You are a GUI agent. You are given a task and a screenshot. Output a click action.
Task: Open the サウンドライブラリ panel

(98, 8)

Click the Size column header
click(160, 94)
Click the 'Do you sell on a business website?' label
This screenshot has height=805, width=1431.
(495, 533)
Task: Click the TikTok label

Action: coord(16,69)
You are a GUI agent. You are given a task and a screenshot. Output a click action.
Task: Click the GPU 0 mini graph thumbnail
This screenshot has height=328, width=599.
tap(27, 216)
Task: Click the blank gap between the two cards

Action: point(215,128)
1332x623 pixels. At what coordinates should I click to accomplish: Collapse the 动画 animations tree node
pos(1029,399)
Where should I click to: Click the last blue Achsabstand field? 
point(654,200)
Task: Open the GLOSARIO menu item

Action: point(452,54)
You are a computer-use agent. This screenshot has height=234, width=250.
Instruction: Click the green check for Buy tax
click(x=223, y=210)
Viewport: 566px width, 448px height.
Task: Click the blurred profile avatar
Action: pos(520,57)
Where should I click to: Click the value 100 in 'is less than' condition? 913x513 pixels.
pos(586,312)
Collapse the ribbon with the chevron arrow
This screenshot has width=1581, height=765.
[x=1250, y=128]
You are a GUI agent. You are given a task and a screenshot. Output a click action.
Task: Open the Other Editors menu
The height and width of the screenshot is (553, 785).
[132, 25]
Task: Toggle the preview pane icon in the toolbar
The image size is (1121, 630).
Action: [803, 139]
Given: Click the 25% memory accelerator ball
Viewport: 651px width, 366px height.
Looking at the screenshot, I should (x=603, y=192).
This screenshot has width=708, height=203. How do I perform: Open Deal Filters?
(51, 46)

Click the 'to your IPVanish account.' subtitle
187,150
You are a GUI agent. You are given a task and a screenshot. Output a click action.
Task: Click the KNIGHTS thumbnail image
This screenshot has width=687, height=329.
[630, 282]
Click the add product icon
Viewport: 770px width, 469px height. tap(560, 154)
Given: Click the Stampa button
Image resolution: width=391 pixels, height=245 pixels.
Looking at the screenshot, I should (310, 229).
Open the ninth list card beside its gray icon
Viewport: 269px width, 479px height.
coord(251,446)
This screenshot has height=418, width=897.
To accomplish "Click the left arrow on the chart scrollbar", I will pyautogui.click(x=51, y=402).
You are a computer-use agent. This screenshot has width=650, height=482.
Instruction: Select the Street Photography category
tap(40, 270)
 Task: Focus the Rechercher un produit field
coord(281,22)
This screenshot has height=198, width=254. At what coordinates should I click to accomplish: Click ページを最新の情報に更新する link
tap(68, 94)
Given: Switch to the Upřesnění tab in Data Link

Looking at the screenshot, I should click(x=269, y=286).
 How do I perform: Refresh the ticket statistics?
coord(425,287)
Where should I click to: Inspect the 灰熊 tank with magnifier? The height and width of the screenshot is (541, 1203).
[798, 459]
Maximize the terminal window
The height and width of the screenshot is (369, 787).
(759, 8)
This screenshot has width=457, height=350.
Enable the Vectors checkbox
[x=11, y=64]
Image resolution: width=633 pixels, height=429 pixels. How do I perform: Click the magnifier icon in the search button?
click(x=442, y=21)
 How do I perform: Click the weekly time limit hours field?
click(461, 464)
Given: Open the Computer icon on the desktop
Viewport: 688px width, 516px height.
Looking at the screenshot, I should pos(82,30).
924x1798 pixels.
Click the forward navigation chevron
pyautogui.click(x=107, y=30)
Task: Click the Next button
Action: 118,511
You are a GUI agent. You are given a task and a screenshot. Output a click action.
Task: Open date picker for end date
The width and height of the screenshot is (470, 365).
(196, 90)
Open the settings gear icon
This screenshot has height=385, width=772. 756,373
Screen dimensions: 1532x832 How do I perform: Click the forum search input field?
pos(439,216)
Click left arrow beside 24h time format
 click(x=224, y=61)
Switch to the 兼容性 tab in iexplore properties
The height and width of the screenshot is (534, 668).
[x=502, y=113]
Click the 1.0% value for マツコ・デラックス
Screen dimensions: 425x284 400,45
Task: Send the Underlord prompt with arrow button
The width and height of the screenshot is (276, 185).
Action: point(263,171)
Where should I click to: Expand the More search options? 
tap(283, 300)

***

■ Activity
All of the data above should be reproduced exactly, with nothing missing.

■ Answer to the exercise
You are a GUI agent. You are given a task and a screenshot. Output a click action.
Task: Open the サウンドライブラリ panel

(98, 8)

Click the Size column header
click(160, 94)
Click the 'Do you sell on a business website?' label
This screenshot has height=805, width=1431.
(495, 533)
Task: Click the TikTok label

Action: coord(16,69)
You are a GUI agent. You are given a task and a screenshot. Output a click action.
Task: Click the GPU 0 mini graph thumbnail
This screenshot has height=328, width=599.
tap(27, 216)
Task: Click the blank gap between the two cards

Action: point(215,128)
1332x623 pixels. At what coordinates should I click to accomplish: Collapse the 动画 animations tree node
pos(1029,399)
Where should I click to: Click the last blue Achsabstand field? 
point(654,200)
Task: Open the GLOSARIO menu item

Action: point(452,54)
You are a computer-use agent. This screenshot has height=234, width=250.
Instruction: Click the green check for Buy tax
click(x=223, y=210)
Viewport: 566px width, 448px height.
Task: Click the blurred profile avatar
Action: pos(520,57)
Where should I click to: Click the value 100 in 'is less than' condition? 913x513 pixels.
pos(586,312)
Collapse the ribbon with the chevron arrow
This screenshot has width=1581, height=765.
[x=1250, y=128]
You are a GUI agent. You are given a task and a screenshot. Output a click action.
Task: Open the Other Editors menu
The height and width of the screenshot is (553, 785).
[132, 25]
Task: Toggle the preview pane icon in the toolbar
The image size is (1121, 630).
Action: [803, 139]
Given: Click the 25% memory accelerator ball
Viewport: 651px width, 366px height.
Looking at the screenshot, I should (x=603, y=192).
This screenshot has width=708, height=203. How do I perform: Open Deal Filters?
(51, 46)

Click the 'to your IPVanish account.' subtitle
187,150
You are a GUI agent. You are given a task and a screenshot. Output a click action.
Task: Click the KNIGHTS thumbnail image
This screenshot has width=687, height=329.
[630, 282]
Click the add product icon
Viewport: 770px width, 469px height. tap(560, 154)
Given: Click the Stampa button
Image resolution: width=391 pixels, height=245 pixels.
Looking at the screenshot, I should (310, 229).
Open the ninth list card beside its gray icon
Viewport: 269px width, 479px height.
coord(251,446)
This screenshot has height=418, width=897.
To accomplish "Click the left arrow on the chart scrollbar", I will pyautogui.click(x=51, y=402).
You are a computer-use agent. This screenshot has width=650, height=482.
Instruction: Select the Street Photography category
tap(40, 270)
 Task: Focus the Rechercher un produit field
coord(281,22)
This screenshot has height=198, width=254. At what coordinates should I click to accomplish: Click ページを最新の情報に更新する link
tap(68, 94)
Given: Switch to the Upřesnění tab in Data Link

Looking at the screenshot, I should click(x=269, y=286).
 How do I perform: Refresh the ticket statistics?
coord(425,287)
Where should I click to: Inspect the 灰熊 tank with magnifier? The height and width of the screenshot is (541, 1203).
[798, 459]
Maximize the terminal window
The height and width of the screenshot is (369, 787).
(759, 8)
This screenshot has width=457, height=350.
Enable the Vectors checkbox
[x=11, y=64]
Image resolution: width=633 pixels, height=429 pixels. How do I perform: Click the magnifier icon in the search button?
click(x=442, y=21)
 How do I perform: Click the weekly time limit hours field?
click(461, 464)
Given: Open the Computer icon on the desktop
Viewport: 688px width, 516px height.
Looking at the screenshot, I should pos(82,30).
924x1798 pixels.
Click the forward navigation chevron
pyautogui.click(x=107, y=30)
Task: Click the Next button
Action: 118,511
You are a GUI agent. You are given a task and a screenshot. Output a click action.
Task: Open date picker for end date
The width and height of the screenshot is (470, 365).
(196, 90)
Open the settings gear icon
This screenshot has height=385, width=772. 756,373
Screen dimensions: 1532x832 How do I perform: Click the forum search input field?
pos(439,216)
Click left arrow beside 24h time format
 click(x=224, y=61)
Switch to the 兼容性 tab in iexplore properties
The height and width of the screenshot is (534, 668).
[x=502, y=113]
Click the 1.0% value for マツコ・デラックス
Screen dimensions: 425x284 400,45
Task: Send the Underlord prompt with arrow button
The width and height of the screenshot is (276, 185).
Action: point(263,171)
Where should I click to: Expand the More search options? 
tap(283, 300)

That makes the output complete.